Statistical Methods for Modeling Dynamic Systems

July 9-13, 2007



David Campbell (McGill)
Giles Hooker (Cornell)
Jim Ramsay (McGill)

The term "dynamic system" typically implies a mathematical model expressed by a system of nonlinear differential or difference equations. Models of this nature have had a very long history in the physical sciences. More recently, these models have been employed for new areas such as clinical medicine, ecology, neurophysiology and the social sciences.

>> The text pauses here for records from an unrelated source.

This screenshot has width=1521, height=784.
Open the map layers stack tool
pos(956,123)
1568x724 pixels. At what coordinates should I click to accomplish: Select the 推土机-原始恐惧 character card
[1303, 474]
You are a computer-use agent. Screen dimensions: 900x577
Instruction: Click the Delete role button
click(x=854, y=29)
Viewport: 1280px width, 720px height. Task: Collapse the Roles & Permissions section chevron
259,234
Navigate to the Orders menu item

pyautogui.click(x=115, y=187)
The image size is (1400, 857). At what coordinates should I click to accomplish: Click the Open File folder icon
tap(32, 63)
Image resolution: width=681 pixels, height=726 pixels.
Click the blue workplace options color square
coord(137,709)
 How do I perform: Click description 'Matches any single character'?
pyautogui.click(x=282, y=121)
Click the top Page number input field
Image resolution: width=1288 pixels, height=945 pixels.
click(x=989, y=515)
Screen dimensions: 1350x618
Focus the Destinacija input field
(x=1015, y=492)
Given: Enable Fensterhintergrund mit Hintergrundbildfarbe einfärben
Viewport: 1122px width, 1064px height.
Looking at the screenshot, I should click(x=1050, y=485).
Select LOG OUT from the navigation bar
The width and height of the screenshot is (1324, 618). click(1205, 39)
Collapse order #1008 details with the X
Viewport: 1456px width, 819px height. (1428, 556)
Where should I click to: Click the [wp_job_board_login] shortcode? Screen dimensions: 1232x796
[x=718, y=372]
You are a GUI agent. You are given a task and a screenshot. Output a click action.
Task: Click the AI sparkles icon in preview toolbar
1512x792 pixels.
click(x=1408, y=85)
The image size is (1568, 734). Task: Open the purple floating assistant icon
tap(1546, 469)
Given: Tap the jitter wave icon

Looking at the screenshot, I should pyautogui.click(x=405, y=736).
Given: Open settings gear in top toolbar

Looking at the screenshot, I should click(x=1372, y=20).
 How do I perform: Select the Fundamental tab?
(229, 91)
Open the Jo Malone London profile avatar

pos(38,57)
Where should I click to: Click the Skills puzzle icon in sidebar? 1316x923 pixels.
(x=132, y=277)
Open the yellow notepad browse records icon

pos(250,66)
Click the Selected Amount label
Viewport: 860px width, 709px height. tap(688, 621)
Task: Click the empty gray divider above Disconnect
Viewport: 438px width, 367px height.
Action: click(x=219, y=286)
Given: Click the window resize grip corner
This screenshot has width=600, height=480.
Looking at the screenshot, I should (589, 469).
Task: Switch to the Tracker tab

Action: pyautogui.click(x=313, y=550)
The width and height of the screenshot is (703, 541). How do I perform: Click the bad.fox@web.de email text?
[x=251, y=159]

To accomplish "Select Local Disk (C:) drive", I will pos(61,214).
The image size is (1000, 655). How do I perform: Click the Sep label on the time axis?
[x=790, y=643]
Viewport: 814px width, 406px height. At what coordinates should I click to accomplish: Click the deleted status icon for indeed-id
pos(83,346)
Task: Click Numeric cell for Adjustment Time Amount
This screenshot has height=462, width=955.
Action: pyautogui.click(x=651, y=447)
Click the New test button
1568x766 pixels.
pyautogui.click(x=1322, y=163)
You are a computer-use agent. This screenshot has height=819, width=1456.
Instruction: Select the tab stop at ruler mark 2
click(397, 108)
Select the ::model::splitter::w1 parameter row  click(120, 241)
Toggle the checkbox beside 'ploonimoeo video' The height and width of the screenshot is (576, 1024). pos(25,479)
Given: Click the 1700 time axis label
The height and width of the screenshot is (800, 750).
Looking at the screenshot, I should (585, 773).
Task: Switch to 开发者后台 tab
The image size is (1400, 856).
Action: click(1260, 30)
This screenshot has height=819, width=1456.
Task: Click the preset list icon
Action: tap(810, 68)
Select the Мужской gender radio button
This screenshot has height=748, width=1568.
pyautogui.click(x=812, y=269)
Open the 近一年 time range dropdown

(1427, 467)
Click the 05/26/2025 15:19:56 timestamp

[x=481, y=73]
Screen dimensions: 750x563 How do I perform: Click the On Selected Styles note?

There is, in addition, more and more attention given to assessing how well these models fit measured data in addition to displaying characteristics of the system being modeled at a qualitative level.

Statisticians have played a relatively limited role in these developments, in part because methods for fitting data with models of this nature that could spin off approaches to testing hypotheses and supplying confidence intervals for estimated quantities have not been easy to develop. Consequently, we have proposed this workshop as a means of bringing those working with dynamic models together with statisticians so as to stimulate further development, collaboration and application of statistical methodology in this important area.

Workshop Outline

The workshop will consist of 90 minute seminars with the intention that this will provide time to allow speakers to communicate ideas to a diverse audience and to foster extended questioning and discussion. In addition, a computer laboratory which can accommodate up to sixty people may be reserved by speakers and others for interactive demonstrations of software, data and models. Poster sessions will also be held between speakers and we strongly encourage contributions detailing methods, case studies and data.  

This workshop will be partly funded by MITACS.